Туман еще не рассеялся, и на улице было полутемно, к тому же доступ света в лавку преграждала стена Линкольнс-Инна, стоявшая в нескольких ярдах; поэтому нам, конечно, не удалось бы увидеть здесь так много, если бы не зажженный фонарь в руках бродившего по лавке старика в очках и мохнатой шапке. Повернувшись ко входу, старик заметил нас. Он был маленького роста, мертвенно-бледный, сморщенный; голова его глубоко ушла в плечи и сидела как-то косо, а дыхание вырывалось изо рта клубами пара – чудилось, будто внутри у него пылает огонь. Шея его, подбородок и брови так густо заросли белой, как иней, щетиной и были так изборождены морщинами и вздувшимися жилами, что он смахивал на корень старого дерева, усыпанный снегом.
– Ха! – пробурчал старик, подходя к двери. – Принесли что-нибудь на продажу?
Мы невольно отшатнулись и взглянули на нашу проводницу, которая силилась открыть наружную дверь, ведущую в жилые комнаты, вынутым из кармана ключом, а Ричард сказал, что раз мы уже получили удовольствие видеть, где она живет, то можем с нею проститься, так как времени у нас мало.
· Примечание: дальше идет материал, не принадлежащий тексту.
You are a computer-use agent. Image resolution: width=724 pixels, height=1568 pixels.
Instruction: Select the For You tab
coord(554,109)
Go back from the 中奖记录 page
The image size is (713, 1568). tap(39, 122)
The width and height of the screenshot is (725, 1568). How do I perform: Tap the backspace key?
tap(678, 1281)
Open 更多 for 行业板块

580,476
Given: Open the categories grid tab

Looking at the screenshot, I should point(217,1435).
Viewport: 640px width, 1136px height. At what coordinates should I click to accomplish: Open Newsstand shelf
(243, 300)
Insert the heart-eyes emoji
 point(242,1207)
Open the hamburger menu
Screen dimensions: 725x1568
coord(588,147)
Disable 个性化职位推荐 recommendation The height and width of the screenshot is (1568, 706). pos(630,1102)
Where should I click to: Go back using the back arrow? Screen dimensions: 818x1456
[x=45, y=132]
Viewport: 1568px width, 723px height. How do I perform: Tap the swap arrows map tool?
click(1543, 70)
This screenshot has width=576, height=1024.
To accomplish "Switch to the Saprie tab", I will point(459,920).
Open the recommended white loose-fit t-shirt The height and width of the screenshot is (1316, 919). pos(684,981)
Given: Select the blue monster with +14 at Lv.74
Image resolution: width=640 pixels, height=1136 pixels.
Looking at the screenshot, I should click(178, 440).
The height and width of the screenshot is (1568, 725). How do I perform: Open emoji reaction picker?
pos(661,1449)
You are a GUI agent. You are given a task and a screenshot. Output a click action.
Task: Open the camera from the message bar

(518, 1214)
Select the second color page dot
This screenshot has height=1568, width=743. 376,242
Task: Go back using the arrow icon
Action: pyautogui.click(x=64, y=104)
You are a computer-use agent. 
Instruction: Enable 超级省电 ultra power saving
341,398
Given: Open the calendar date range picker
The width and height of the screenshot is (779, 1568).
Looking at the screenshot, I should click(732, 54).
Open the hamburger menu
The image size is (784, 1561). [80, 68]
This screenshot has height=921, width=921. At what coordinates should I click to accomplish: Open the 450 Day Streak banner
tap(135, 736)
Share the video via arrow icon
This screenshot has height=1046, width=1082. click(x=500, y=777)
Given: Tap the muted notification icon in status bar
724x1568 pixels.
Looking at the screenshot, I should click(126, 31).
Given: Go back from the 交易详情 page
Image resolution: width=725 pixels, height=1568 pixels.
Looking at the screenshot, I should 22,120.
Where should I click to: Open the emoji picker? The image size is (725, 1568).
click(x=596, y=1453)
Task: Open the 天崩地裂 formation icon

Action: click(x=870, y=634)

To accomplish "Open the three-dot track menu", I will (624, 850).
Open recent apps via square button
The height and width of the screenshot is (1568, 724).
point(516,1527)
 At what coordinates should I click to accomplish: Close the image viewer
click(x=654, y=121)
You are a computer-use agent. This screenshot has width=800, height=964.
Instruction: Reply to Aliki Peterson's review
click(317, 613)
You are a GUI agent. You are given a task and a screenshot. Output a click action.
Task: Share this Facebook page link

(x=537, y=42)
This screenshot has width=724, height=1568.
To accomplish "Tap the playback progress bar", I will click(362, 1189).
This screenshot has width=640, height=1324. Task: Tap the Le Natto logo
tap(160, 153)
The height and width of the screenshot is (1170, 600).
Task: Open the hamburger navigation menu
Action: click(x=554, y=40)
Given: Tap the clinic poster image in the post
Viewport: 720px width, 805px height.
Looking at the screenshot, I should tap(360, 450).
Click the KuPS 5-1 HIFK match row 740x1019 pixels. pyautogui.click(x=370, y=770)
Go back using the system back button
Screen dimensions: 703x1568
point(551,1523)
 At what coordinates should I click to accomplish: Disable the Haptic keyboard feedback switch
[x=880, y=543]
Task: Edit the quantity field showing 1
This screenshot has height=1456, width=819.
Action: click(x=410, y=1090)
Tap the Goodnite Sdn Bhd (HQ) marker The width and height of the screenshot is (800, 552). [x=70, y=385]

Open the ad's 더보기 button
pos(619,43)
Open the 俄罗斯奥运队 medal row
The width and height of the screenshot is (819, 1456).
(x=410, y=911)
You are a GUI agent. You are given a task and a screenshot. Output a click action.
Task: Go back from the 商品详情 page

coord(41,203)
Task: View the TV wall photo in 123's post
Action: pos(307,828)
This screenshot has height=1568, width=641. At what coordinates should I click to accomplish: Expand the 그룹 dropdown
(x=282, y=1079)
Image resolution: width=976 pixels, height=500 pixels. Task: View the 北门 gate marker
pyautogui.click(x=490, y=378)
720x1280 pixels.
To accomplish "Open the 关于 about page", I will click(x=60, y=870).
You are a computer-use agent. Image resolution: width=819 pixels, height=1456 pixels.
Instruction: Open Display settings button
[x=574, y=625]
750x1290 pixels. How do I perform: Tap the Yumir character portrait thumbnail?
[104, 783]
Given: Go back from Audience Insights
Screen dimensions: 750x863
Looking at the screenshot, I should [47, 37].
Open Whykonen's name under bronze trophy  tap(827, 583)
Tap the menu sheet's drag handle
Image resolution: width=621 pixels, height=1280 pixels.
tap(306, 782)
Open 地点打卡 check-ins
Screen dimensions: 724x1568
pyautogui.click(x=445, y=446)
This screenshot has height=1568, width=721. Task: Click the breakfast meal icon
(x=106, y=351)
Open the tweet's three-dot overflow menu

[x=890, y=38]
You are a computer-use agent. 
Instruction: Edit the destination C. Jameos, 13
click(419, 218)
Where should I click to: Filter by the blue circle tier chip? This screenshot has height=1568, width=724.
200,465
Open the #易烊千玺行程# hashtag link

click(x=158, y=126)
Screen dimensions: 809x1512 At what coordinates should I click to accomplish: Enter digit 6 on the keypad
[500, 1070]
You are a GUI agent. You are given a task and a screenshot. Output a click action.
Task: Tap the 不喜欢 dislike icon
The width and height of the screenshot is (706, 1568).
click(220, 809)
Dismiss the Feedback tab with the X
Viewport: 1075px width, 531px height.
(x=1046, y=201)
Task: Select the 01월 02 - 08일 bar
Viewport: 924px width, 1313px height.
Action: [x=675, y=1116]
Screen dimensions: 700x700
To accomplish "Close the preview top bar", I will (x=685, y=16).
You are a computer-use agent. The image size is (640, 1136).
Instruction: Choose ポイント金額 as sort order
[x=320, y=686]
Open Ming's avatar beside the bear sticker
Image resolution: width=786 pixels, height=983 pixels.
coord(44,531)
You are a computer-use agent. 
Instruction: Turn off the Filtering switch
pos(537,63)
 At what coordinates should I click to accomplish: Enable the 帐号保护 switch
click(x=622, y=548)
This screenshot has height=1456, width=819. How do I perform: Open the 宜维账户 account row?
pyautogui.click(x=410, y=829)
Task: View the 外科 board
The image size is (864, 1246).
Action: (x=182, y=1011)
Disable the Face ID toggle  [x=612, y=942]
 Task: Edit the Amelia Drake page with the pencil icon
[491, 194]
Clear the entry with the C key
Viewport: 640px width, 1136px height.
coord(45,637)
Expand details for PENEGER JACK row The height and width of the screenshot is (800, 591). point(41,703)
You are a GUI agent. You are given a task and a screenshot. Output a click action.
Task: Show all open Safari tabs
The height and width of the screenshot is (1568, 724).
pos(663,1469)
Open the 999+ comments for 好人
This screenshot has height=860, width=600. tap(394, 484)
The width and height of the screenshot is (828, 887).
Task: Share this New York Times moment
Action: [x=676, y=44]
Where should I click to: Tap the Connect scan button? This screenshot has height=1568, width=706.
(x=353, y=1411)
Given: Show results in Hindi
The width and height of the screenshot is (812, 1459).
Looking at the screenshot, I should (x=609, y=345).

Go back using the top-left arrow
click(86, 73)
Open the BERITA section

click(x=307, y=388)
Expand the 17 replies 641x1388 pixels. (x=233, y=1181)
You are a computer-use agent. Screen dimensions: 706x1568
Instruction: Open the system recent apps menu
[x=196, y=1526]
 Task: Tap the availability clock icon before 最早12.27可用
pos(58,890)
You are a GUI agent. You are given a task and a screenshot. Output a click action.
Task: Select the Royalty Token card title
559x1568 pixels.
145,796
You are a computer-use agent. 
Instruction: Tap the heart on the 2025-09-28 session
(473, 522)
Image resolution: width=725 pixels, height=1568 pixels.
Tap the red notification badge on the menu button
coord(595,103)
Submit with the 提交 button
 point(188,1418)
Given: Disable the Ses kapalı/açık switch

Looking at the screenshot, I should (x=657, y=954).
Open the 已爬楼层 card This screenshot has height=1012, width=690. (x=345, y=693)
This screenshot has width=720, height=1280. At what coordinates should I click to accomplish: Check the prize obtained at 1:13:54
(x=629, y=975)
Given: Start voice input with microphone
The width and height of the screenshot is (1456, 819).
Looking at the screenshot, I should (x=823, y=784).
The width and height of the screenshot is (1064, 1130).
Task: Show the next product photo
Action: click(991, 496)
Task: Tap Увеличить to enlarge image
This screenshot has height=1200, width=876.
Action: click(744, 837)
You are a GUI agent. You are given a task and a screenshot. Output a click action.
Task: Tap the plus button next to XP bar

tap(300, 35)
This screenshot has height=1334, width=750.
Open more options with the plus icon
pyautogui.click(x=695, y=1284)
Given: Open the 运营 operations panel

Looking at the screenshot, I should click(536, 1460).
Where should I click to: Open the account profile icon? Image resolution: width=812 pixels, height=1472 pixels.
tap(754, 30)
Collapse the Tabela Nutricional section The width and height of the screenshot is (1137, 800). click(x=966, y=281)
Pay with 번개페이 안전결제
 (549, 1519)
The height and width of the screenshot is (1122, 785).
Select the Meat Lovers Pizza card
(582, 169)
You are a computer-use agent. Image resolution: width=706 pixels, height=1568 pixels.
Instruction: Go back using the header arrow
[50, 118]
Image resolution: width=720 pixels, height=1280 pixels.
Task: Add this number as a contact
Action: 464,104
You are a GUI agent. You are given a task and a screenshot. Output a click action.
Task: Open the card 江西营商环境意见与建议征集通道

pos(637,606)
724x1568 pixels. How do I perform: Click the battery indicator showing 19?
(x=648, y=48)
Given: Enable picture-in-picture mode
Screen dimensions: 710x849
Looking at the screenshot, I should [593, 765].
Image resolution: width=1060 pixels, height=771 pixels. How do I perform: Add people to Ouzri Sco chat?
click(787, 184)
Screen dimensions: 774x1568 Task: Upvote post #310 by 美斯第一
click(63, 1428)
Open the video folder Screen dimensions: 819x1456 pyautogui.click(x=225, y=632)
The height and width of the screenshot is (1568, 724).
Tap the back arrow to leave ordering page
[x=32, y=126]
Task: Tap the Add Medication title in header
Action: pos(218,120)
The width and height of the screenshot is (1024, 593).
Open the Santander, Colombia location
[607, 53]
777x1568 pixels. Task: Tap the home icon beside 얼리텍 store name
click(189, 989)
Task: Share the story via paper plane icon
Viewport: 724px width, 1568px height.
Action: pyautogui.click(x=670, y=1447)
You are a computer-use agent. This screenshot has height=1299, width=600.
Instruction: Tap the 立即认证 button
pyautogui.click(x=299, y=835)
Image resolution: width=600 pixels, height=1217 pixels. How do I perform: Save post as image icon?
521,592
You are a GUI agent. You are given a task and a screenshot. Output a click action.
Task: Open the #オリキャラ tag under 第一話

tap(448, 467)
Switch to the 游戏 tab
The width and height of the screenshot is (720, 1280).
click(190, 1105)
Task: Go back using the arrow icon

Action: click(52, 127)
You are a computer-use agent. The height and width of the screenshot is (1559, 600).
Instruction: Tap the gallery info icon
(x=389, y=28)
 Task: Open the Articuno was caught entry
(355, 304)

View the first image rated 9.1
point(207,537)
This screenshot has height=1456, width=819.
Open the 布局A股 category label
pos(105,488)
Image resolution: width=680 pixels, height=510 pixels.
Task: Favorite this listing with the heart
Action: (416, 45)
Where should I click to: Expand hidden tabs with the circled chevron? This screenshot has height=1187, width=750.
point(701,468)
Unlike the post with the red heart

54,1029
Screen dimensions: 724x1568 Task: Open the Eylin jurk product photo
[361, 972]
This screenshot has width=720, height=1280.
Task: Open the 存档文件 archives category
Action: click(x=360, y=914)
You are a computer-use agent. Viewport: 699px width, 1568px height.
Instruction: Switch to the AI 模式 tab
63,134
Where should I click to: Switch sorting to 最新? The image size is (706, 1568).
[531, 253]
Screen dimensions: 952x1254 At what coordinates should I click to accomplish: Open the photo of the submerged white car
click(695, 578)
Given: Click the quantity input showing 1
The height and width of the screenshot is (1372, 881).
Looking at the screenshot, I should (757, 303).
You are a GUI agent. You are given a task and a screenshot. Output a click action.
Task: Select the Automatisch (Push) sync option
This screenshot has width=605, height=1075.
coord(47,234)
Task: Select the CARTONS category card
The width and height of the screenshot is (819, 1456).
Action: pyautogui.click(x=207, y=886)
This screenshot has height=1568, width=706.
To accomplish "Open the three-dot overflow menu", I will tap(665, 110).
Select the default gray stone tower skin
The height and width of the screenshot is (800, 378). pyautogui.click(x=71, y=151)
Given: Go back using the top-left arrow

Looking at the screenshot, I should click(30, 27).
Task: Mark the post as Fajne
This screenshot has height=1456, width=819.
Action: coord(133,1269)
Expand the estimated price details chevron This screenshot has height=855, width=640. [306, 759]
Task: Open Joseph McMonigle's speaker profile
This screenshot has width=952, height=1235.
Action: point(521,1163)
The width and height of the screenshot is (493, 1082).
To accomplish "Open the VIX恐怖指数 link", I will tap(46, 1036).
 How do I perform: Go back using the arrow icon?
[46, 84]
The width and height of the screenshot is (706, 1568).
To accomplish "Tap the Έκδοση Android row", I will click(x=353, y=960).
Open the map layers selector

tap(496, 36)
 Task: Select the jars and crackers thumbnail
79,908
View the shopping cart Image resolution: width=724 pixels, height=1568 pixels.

Но проститься с нею оказалось вовсе не просто. Старушка с такой поразительной, искренней настойчивостью упрашивала нас хоть на минутку зайти и посмотреть, как она живет, и так простодушно, но упорно влекла меня в дом, к себе, должно быть видя во мне желанное для нее «доброе предзнаменование», что я (не знаю, как другие) просто не могла противиться. Впрочем, у всех нас любопытство было более или менее возбуждено, – во всяком случае, когда старушку поддержал ее хозяин, говоря: «Да, да! Сделайте ей удовольствие! Загляните на минутку! Входите, входите! Пройдите через эту дверь, если та не в порядке!» – мы вошли в лавку, положившись на покровительство Ричарда и ободренные его улыбкой.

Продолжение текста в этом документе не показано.